───── PAGE EXCERPT ─────

It’s Open Access Week, as Martin Fenner has noted already on the Nature Network.
Last week the head of Australia’s National Health and Medical Research Council (NHMRC), Warwick Anderson, told the Australasian Medical Writers Association conference that the NHMRC was planning to introduce a new requirement in the Australian Code for the Responsible Conduct of Research, regarding publication.
Research funded by the NHMRC will need to be made open access within six months of publication. This doesn’t mean researchers need to publish in open access journals. If they don’t, they can release their research papers through university repositories, Warwick suggested.
Another speaker for that session of the conference was Sally Murray, Deputy Editor of Open Medicine. She talked about open access models of publication, stressing the integrity of the journal she helped launch, including its non-profit emphasis. She talked about how seeking advertising and print sales undermines the independence of traditional journals. She also mentioned how her university job allows her to edit the journal, as there isn’t money to pay the editors (yet).

───── AVAILABLE DATA ─────

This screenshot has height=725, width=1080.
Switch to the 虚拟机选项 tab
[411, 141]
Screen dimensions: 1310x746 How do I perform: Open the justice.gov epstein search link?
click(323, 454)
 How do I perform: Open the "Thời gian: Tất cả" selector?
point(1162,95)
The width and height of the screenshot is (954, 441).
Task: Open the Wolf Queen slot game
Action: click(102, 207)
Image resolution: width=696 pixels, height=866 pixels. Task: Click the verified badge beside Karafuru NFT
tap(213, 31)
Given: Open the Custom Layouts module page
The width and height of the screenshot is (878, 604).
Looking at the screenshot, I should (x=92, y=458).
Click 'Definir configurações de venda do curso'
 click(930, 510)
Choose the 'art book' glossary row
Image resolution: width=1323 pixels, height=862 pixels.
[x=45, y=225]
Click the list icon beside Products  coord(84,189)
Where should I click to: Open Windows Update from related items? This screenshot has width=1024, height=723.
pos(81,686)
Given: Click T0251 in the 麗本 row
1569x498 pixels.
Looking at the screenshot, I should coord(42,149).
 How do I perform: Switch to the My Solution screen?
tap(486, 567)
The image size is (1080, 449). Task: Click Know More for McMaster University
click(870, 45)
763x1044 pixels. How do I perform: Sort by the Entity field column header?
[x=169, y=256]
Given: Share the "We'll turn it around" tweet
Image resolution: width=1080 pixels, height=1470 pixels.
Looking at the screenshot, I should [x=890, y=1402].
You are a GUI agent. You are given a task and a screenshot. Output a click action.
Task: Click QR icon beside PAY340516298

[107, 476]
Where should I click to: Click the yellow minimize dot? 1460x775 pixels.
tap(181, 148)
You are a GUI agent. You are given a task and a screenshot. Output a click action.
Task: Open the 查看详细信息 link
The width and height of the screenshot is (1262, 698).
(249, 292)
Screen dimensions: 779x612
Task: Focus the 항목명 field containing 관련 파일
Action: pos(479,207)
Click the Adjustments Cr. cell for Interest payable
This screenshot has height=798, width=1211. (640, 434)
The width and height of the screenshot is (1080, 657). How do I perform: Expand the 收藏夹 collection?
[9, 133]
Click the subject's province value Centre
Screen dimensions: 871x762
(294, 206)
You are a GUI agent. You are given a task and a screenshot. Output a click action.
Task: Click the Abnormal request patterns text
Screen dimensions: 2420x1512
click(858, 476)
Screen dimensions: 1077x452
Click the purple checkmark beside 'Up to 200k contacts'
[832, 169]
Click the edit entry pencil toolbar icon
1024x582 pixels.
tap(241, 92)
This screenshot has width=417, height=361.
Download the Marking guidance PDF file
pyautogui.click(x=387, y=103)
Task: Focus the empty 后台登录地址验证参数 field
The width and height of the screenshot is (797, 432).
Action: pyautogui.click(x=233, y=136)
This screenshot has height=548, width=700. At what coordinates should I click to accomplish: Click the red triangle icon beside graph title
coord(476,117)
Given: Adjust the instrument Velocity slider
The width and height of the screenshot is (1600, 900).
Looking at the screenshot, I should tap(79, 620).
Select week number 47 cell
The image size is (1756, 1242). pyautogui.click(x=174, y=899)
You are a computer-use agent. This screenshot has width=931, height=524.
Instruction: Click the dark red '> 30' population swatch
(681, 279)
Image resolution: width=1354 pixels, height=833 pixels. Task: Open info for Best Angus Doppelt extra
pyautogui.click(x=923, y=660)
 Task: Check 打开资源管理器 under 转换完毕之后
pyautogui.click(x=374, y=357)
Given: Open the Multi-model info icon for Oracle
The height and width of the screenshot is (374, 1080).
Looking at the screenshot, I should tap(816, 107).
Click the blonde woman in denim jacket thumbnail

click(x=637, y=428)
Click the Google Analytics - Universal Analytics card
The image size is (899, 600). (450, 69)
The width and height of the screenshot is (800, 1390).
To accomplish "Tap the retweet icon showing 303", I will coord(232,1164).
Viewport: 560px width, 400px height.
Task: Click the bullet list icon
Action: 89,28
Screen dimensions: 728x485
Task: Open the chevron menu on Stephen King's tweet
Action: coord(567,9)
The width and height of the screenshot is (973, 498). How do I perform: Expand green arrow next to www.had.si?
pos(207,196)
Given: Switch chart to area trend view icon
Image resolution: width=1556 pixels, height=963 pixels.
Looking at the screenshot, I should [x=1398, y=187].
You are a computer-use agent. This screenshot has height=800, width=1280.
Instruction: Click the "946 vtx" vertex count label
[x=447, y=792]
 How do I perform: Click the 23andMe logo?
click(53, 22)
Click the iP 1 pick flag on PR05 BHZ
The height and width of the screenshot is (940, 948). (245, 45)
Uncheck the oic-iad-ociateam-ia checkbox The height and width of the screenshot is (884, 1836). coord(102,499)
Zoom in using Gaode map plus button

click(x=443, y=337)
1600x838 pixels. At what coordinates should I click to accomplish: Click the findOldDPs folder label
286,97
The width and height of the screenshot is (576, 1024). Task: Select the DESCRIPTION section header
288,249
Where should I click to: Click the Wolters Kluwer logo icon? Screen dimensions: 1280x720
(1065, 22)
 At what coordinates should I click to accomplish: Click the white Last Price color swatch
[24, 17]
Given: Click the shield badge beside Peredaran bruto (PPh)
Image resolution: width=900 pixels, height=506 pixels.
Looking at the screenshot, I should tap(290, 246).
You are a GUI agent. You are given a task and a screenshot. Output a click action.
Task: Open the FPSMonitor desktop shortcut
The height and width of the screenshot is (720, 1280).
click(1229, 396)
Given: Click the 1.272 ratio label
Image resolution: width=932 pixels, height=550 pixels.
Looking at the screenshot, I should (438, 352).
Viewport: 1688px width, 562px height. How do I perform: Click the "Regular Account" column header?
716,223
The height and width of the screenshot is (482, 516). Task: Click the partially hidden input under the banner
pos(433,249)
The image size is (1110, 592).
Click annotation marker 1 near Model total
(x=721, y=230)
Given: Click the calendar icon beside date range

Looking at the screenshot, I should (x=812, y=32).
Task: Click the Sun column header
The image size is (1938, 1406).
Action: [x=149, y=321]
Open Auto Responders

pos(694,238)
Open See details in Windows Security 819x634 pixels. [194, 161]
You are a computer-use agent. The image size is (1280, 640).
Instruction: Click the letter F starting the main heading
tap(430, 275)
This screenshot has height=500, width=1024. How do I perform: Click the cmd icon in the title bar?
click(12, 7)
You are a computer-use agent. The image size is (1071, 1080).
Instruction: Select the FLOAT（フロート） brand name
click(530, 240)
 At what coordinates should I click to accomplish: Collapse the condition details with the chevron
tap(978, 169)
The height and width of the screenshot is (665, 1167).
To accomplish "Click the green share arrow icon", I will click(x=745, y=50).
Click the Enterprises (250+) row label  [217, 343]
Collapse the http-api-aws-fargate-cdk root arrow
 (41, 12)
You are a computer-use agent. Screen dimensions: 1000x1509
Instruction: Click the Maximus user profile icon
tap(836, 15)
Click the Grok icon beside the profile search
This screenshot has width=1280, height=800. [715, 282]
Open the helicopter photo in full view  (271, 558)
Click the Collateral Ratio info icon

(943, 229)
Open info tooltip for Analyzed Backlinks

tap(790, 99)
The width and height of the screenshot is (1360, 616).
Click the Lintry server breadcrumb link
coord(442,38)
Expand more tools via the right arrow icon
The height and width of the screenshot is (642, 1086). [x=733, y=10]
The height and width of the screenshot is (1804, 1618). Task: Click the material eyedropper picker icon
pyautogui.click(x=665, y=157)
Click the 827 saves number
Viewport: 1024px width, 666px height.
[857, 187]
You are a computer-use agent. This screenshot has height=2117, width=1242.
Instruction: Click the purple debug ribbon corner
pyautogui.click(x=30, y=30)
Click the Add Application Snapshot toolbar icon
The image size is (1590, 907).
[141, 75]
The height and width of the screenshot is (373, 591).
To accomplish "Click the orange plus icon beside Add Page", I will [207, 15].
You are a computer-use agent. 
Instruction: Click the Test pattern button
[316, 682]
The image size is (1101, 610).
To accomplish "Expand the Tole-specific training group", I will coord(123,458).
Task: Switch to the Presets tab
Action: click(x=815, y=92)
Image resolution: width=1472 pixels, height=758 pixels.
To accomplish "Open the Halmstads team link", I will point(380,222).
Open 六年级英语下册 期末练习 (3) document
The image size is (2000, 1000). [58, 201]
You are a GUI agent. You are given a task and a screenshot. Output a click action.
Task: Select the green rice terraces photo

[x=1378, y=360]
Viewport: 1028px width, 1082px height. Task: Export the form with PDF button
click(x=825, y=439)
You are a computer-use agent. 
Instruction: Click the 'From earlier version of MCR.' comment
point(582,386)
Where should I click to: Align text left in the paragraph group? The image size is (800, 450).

─────

ASSIGNMENT 1:
In the Open Access Week post, how soon after publication must NHMRC-funded research be made open access?
ASSIGNMENT 2:
Retype the Open Access Week post from "Last week the" up to and including "Research, regarding publication.".

FINAL ANSWER 1:
Within six months of publication.

FINAL ANSWER 2:
Last week the head of Australia’s National Health and Medical Research Council (NHMRC), Warwick Anderson, told the Australasian Medical Writers Association conference that the NHMRC was planning to introduce a new requirement in the Australian Code for the Responsible Conduct of Research, regarding publication.